**Task instructions:**
Print the passage below on New York's donor disclosure rule for nonprofits in full, word for word.

**Provided text:**
Transparency is always a good thing, right? Maybe not. Nonprofit organizations in New York State, for example, aren’t happy about having to comply with Governor Andrew Cuomo‘s 2011 ethics law, which requires tax-exempt organizations to release lists of donors who contribute more than $5,000.

The issue they raise concerns donors’ privacy and personal safety. The law doesn’t just affect shadowy groups with “freedom” or “victory” in their names that solicit millions to pay for presidential candidates’ attack ads: it also includes groups that support and oppose abortion rights, gay marriage, and other hot-button topics. A disappointing number of people are so politically fanatical that they won’t hesitate to leave threatening messages and even take direct action against those who contribute to these groups. In fact, the state legislature already ruled that Naral Pro-Choice New York doesn’t have to comply.

Representatives from the American Civil Liberties Union say that their donors shouldn’t have to deal with such harassment either.

We get this. It’s a legitimate concern. But nonprofit groups (also known as “lobbying” groups) will only gain greater influence on American politics in the years to come, especially after the Supreme Court’s decision in the Citizens United case. Is it really fair to exempt them from paying the same taxes levied on every other business or organization without requiring them to disclose what it is, exactly, that they do?

Would a federal law requiring groups that don’t have to pay taxes to let us know who’s funding their operations really be such a bad thing? And wouldn’t transparency be good PR for these groups?

**Supplied records:**
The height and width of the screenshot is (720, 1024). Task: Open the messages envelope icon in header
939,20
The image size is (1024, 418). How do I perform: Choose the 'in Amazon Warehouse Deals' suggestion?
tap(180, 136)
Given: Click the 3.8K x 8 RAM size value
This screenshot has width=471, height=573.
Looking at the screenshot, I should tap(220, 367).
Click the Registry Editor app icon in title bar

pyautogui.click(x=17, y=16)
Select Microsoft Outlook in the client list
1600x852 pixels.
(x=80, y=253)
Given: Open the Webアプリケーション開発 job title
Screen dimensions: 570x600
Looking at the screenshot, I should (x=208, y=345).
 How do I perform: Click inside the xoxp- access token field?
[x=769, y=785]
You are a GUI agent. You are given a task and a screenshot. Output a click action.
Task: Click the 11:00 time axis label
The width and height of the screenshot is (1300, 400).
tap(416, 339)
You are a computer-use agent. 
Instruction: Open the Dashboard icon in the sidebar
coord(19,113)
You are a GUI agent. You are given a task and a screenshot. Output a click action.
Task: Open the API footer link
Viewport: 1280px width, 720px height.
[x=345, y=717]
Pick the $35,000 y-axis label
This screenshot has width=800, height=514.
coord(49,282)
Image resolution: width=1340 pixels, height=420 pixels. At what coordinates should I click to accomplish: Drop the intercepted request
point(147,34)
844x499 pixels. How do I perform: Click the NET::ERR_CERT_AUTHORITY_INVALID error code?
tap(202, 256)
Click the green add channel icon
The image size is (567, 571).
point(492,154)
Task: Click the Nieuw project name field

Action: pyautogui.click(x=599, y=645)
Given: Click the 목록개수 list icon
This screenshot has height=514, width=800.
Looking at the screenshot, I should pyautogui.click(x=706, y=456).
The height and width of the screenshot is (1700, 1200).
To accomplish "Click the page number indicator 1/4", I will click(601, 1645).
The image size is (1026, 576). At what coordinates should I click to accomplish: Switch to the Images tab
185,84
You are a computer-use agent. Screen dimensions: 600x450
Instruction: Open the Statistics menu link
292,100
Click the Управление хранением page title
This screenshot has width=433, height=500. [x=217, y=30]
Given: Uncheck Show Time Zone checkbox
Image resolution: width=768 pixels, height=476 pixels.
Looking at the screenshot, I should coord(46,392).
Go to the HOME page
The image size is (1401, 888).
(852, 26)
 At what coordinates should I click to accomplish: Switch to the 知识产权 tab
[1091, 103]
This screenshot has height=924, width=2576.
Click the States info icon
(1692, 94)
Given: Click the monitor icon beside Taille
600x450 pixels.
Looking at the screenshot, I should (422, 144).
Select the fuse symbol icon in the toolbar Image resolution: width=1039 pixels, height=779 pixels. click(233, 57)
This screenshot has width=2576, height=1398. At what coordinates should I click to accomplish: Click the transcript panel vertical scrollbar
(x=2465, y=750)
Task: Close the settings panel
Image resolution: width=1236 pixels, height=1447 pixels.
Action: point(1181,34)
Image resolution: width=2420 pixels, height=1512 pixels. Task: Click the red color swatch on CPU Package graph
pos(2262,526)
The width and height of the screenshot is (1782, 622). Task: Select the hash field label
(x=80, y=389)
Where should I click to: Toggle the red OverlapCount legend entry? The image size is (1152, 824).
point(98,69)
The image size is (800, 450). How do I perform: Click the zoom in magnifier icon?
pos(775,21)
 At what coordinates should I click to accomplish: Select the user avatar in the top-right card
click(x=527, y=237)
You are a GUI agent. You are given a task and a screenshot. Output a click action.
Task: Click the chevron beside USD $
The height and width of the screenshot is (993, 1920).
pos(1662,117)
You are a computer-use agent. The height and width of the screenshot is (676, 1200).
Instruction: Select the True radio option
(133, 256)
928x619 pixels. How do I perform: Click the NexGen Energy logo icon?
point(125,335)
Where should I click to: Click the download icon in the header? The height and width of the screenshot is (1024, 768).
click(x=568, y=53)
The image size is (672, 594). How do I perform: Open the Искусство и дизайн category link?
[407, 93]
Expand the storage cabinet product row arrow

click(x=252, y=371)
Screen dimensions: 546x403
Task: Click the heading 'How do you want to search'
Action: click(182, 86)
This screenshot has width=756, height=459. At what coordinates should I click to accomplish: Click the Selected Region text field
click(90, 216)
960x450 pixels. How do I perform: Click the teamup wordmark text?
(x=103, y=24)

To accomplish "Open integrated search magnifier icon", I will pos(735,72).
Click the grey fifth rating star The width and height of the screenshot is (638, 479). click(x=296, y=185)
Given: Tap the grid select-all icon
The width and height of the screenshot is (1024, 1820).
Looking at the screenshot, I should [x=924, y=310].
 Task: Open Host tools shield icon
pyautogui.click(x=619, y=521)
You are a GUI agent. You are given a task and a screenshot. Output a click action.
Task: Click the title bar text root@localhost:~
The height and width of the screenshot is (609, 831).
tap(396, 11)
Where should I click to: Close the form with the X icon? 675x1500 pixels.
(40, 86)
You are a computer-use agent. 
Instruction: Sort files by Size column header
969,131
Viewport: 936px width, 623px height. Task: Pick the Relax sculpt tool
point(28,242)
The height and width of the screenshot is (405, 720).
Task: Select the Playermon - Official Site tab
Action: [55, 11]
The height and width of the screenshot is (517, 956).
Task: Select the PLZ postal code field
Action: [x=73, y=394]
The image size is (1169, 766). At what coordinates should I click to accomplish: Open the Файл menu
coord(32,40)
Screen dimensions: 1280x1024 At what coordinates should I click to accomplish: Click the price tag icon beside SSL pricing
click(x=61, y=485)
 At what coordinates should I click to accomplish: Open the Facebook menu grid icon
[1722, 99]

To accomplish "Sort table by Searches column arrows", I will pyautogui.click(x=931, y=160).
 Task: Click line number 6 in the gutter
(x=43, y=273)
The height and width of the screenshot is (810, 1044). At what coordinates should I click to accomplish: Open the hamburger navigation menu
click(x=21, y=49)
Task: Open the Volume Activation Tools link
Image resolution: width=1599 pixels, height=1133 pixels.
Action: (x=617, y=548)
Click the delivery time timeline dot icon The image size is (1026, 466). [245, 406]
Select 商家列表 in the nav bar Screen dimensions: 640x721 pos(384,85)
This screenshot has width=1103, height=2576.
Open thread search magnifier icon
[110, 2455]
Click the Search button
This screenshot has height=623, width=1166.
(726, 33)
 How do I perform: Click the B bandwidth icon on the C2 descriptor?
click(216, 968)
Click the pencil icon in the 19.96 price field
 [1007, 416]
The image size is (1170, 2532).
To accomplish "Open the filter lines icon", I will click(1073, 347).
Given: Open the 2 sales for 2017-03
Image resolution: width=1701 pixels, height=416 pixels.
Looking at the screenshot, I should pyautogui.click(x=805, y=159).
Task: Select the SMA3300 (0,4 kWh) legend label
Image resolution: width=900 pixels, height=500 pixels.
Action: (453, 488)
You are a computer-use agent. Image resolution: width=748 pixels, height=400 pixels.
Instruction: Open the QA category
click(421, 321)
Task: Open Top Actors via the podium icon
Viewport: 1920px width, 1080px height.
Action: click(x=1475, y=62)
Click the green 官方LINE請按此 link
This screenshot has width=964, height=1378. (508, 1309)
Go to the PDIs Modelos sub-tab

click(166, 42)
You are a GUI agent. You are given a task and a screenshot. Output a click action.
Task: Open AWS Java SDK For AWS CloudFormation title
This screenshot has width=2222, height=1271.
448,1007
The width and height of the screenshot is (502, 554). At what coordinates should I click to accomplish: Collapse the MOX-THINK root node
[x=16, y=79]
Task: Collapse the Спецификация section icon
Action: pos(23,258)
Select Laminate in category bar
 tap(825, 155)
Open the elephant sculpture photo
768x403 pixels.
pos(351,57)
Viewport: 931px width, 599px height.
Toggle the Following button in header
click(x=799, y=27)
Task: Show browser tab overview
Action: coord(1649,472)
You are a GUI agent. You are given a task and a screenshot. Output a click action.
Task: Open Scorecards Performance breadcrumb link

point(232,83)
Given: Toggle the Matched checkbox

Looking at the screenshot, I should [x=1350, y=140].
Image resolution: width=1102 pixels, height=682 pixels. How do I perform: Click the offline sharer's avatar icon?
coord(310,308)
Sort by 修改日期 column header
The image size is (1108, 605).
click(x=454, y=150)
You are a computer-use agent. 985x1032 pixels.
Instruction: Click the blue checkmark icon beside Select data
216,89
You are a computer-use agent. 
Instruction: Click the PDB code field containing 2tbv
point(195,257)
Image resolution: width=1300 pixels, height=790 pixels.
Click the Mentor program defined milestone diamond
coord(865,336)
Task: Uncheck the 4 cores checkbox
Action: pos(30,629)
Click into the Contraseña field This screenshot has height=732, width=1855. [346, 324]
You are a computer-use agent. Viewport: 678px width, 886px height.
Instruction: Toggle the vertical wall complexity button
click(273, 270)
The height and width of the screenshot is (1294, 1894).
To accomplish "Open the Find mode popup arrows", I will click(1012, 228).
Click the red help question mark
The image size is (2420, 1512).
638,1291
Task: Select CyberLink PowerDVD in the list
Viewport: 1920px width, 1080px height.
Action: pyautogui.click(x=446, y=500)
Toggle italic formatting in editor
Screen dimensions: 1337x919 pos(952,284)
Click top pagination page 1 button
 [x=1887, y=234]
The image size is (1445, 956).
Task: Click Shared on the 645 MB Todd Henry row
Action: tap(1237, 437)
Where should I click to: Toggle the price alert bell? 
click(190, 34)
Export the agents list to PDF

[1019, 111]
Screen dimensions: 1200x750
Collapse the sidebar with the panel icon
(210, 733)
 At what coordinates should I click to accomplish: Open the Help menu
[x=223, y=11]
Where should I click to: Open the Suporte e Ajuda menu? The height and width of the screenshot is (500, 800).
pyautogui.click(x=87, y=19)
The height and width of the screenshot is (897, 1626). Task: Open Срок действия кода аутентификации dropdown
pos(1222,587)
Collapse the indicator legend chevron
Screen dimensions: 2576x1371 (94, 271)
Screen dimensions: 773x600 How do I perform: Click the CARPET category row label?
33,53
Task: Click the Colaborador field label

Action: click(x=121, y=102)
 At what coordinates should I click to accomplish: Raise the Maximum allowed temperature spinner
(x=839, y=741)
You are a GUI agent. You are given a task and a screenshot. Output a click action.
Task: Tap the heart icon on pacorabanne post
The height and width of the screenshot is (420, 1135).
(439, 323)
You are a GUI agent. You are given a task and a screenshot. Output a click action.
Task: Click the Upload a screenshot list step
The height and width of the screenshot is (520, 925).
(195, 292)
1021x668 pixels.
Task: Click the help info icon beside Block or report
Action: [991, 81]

**Task result:**
Transparency is always a good thing, right? Maybe not. Nonprofit organizations in New York State, for example, aren’t happy about having to comply with Governor Andrew Cuomo‘s 2011 ethics law, which requires tax-exempt organizations to release lists of donors who contribute more than $5,000.

The issue they raise concerns donors’ privacy and personal safety. The law doesn’t just affect shadowy groups with “freedom” or “victory” in their names that solicit millions to pay for presidential candidates’ attack ads: it also includes groups that support and oppose abortion rights, gay marriage, and other hot-button topics. A disappointing number of people are so politically fanatical that they won’t hesitate to leave threatening messages and even take direct action against those who contribute to these groups. In fact, the state legislature already ruled that Naral Pro-Choice New York doesn’t have to comply.

Representatives from the American Civil Liberties Union say that their donors shouldn’t have to deal with such harassment either.

We get this. It’s a legitimate concern. But nonprofit groups (also known as “lobbying” groups) will only gain greater influence on American politics in the years to come, especially after the Supreme Court’s decision in the Citizens United case. Is it really fair to exempt them from paying the same taxes levied on every other business or organization without requiring them to disclose what it is, exactly, that they do?

Would a federal law requiring groups that don’t have to pay taxes to let us know who’s funding their operations really be such a bad thing? And wouldn’t transparency be good PR for these groups?